I have program that needs to parse XML that contains character entities. The program itself doesn't need to have them resolved, and the list of them is large and will change, so I want to avoid explicit support for these entities if I can.
Here's a simple example:
<?xml version="1.0" encoding="UTF-8"?>
<xml>Hello there &something;</xml>
Is there a Java XML API that can parse a document successfully without resolving (non-standard) character entities? Ideally it would translate them into a special event or object that could be handled specially, but I'd settle for an option that would silently suppress them.
Answer & Example:
Skaffman gave me the answer: use a StAX parser with IS_REPLACING_ENTITY_REFERENCES
set to false.

#####

* _Directives_
**A)** From the XML entity question, list every span that opens with "<" and closes with ">".
**B)** Please write the next part of the XML entity question, picking up right after its final sentence.

* _Supplied data_
#####

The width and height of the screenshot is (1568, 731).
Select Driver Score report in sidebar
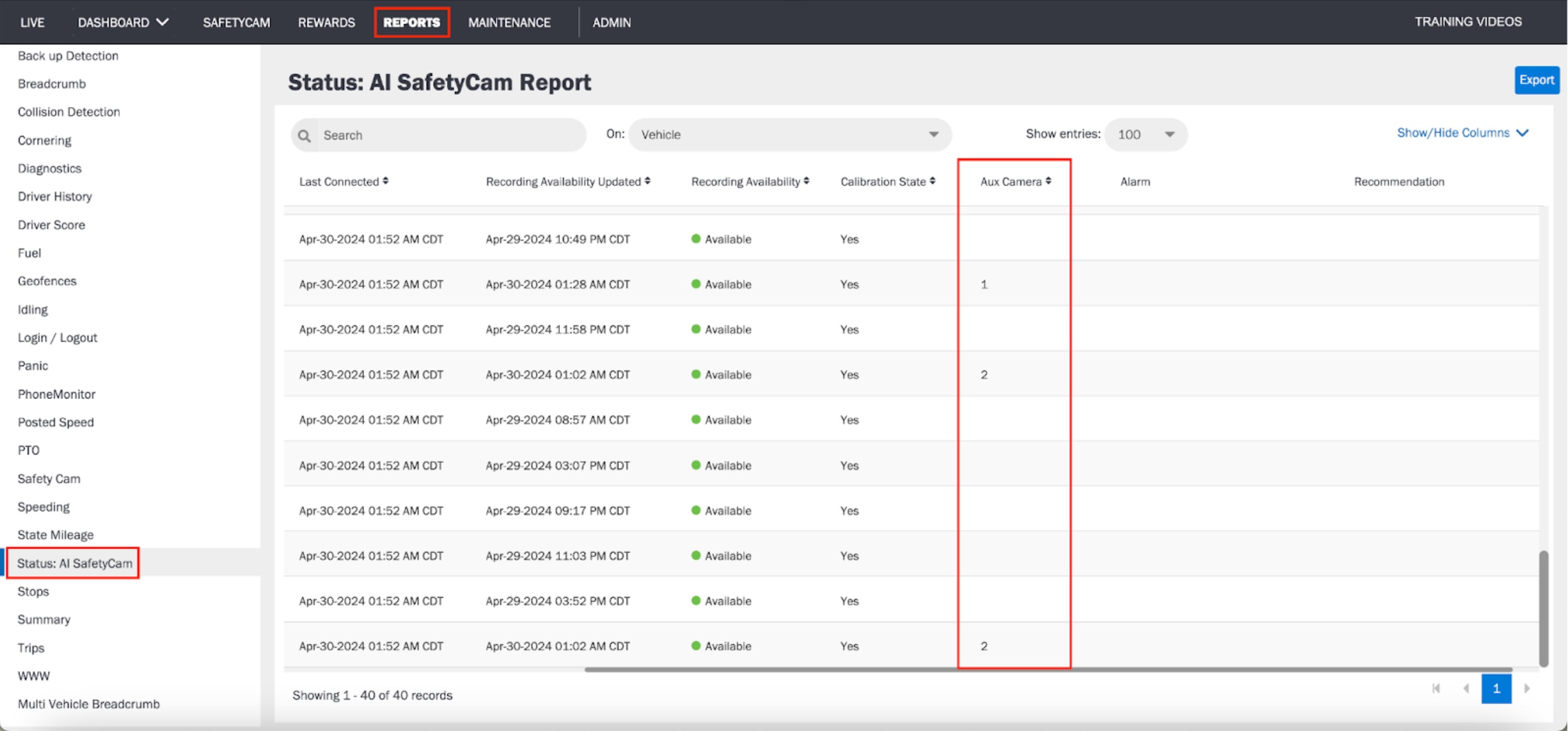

#####

* _Answers for the exercise_
**A)**
<?xml version="1.0" encoding="UTF-8"?>
<xml>
</xml>

**B)**
Here's the code I whipped up to try it out:
XMLInputFactory inputFactory = XMLInputFactory.newInstance();
inputFactory.setProperty(XMLInputFactory.IS_REPLACING_ENTITY_REFERENCES, false);
XMLEventReader reader = inputFactory.createXMLEventReader(
new FileInputStream("your file here"));
while (reader.hasNext()) {
XMLEvent event = reader.nextEvent();
if (event.isEntityReference()) {
EntityReference ref = (EntityReference) event;
System.out.println("Entity Reference: " + ref.getName());
}
}
For the above XML, it will print "Entity Reference: something
".